## Assignment
Stop at the line containing "You are a GUI": write out every line from the beginning of the entries up to and including it, minus the pictures.

-- Opening Marker --

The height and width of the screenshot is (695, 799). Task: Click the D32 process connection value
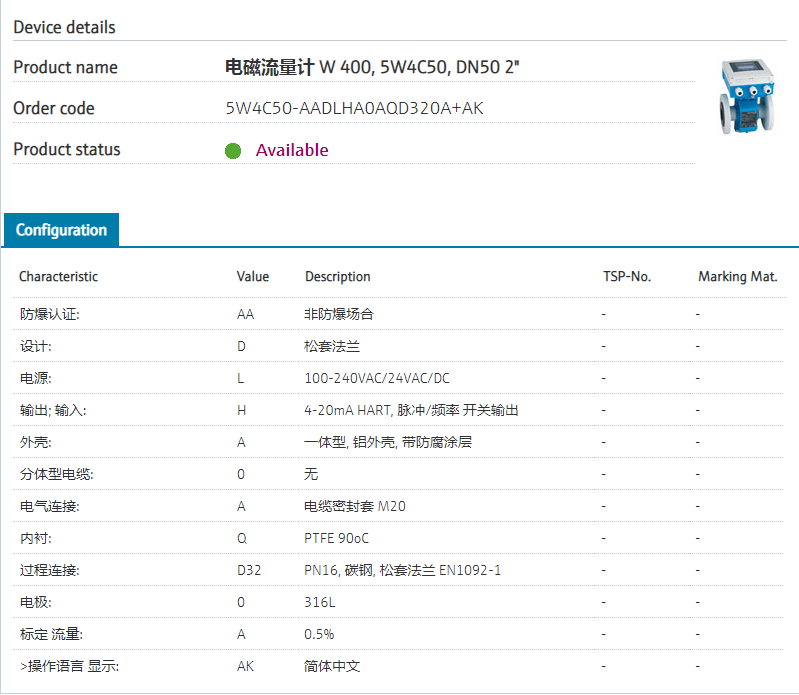tap(248, 570)
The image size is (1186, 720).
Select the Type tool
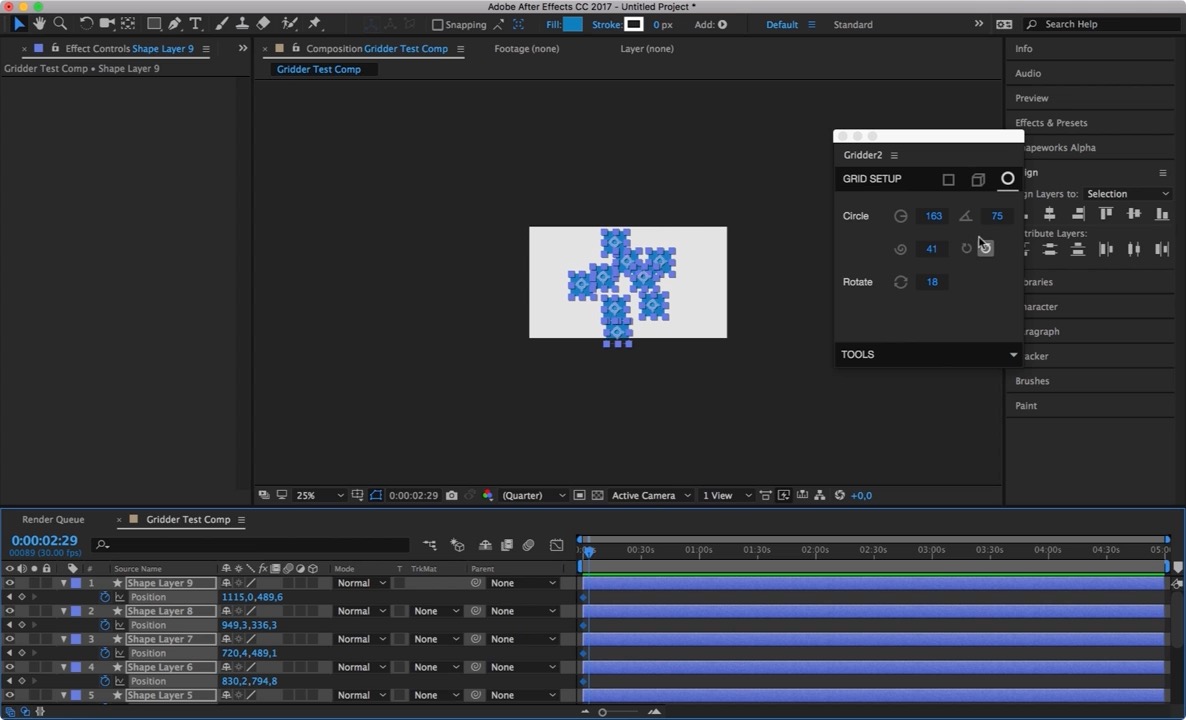[196, 24]
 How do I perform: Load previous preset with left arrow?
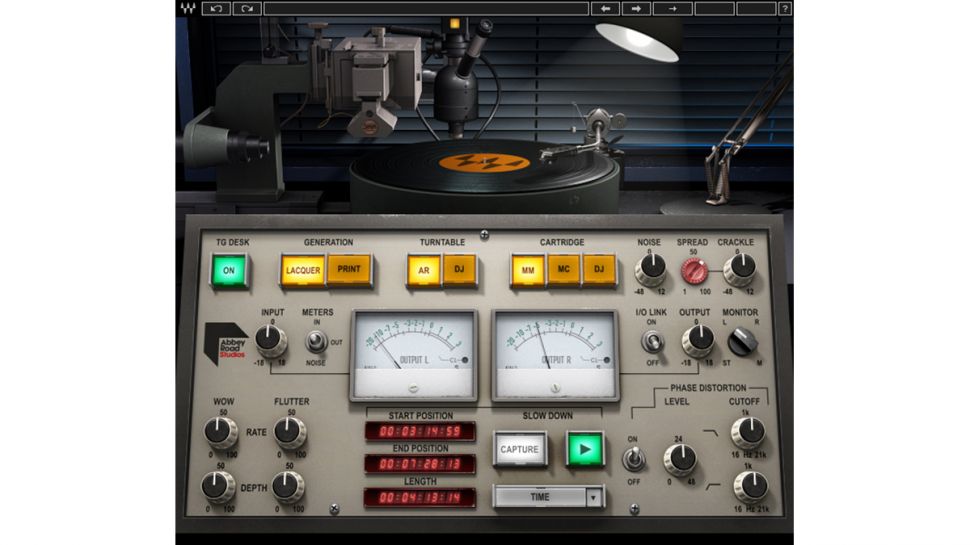604,8
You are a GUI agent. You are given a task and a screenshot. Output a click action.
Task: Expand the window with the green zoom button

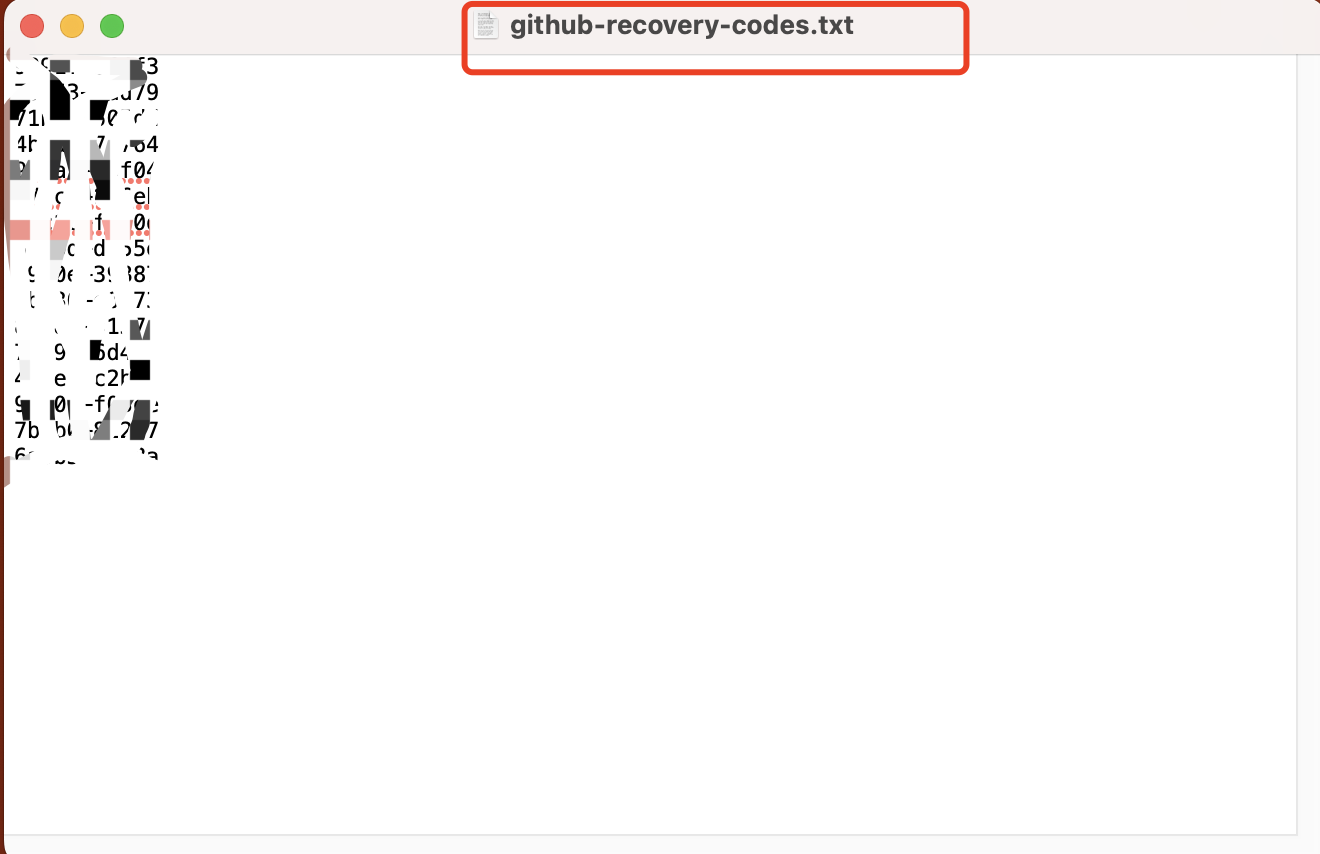[112, 26]
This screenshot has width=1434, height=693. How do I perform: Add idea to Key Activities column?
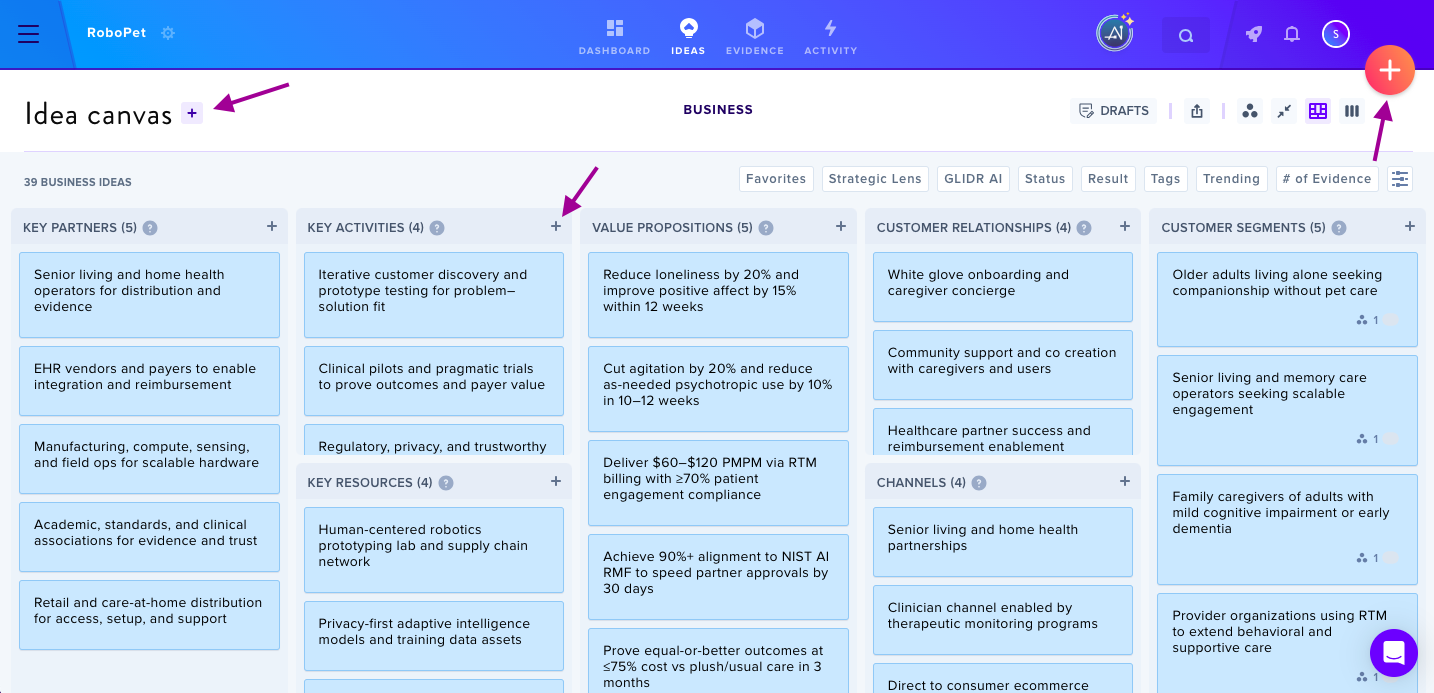point(556,227)
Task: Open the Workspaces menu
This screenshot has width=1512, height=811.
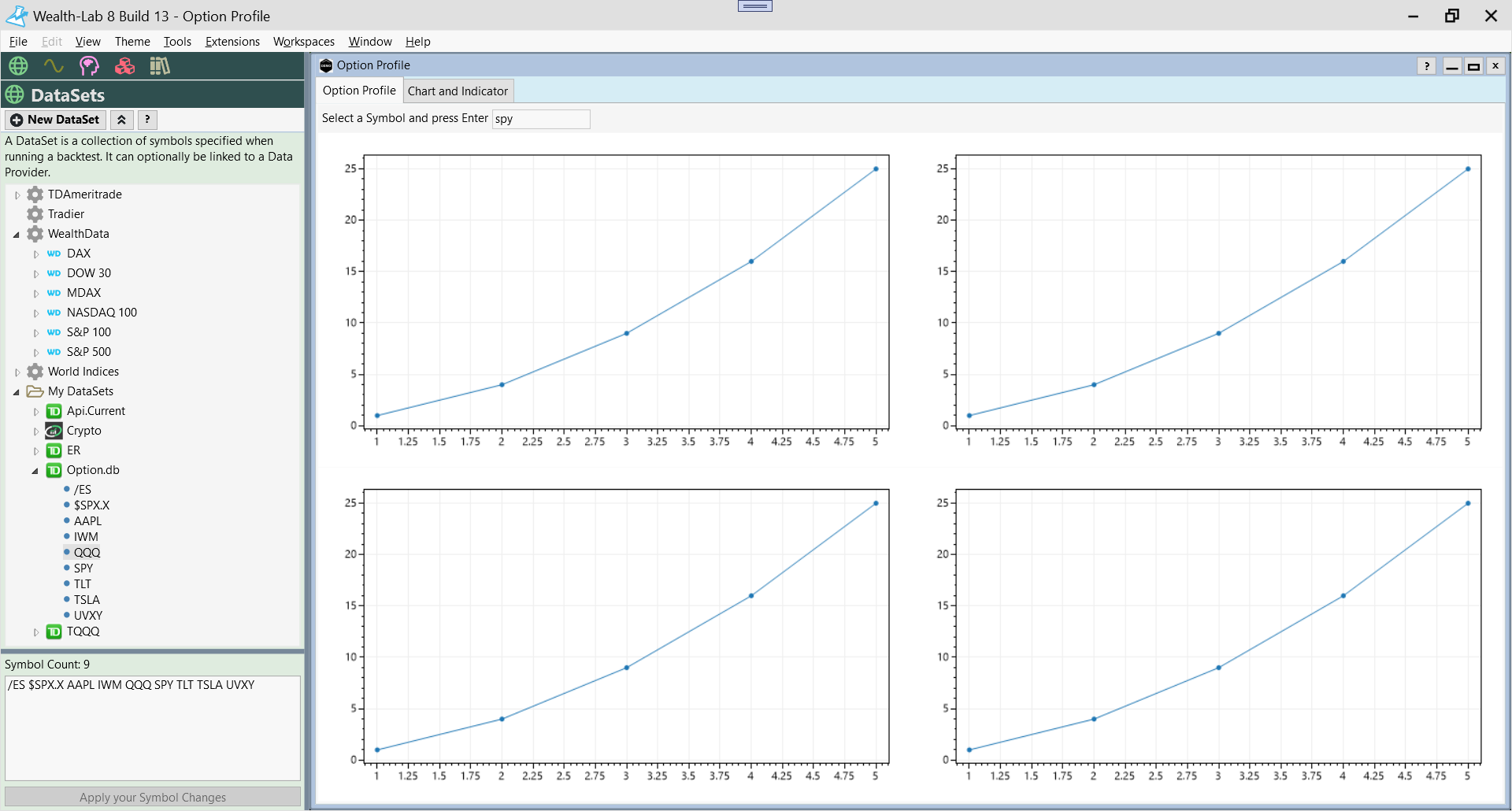Action: pos(303,42)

-- Closing Marker --

## Result of the exercise
The height and width of the screenshot is (695, 799). Task: Click the D32 process connection value
tap(248, 570)
The image size is (1186, 720).
Select the Type tool
[196, 24]
 How do I perform: Load previous preset with left arrow?
604,8
You are a GUI agent. You are given a task and a screenshot. Output a click action.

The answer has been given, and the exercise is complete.